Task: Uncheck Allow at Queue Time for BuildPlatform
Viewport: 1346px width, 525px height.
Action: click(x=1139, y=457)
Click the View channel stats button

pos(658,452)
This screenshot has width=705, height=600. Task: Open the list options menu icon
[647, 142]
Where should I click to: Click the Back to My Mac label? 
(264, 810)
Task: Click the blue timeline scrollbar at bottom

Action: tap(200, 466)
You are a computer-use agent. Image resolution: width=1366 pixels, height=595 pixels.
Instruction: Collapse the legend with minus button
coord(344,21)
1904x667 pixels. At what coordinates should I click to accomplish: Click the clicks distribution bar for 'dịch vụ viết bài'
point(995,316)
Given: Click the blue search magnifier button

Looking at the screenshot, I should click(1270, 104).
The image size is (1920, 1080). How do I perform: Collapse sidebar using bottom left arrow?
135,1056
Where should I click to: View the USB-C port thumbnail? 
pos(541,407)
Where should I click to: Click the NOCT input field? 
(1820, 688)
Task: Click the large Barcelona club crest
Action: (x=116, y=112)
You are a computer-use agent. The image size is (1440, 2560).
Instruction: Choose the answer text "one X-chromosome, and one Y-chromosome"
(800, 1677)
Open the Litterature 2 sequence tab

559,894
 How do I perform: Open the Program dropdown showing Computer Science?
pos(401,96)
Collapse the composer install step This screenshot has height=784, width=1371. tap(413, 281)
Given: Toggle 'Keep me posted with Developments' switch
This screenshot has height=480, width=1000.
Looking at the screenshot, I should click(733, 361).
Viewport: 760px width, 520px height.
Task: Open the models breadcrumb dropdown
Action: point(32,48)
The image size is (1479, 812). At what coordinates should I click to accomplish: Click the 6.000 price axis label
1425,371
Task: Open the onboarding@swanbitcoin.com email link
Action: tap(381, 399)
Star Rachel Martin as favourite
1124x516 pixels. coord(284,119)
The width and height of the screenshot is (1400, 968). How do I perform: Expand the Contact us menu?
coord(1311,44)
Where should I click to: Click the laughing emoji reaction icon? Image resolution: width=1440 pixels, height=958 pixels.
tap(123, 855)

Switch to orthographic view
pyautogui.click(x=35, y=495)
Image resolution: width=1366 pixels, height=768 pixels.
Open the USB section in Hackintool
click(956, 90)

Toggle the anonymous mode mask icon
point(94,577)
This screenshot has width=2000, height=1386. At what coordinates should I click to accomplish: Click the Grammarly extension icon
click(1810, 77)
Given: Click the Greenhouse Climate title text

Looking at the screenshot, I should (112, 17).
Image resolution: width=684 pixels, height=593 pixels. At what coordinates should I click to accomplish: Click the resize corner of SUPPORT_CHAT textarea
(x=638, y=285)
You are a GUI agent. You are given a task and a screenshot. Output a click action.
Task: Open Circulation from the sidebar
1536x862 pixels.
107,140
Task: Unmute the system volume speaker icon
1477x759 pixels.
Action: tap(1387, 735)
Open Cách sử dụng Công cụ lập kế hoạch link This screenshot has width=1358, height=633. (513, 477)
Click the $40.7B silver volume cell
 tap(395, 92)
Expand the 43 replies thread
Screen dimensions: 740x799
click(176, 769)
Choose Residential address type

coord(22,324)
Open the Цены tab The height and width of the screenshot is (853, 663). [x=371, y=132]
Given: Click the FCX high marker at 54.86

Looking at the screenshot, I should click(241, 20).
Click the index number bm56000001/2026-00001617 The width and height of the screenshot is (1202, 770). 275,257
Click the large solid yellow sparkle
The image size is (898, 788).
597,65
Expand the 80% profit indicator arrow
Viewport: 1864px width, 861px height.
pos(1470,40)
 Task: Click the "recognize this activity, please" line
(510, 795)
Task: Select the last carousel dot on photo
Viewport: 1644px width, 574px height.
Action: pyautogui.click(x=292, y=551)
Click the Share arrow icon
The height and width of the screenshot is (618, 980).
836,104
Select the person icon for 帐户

* * *

Short task –
Count the lines above that contain the word "sidebar" and give only the number.

Response to the task –
2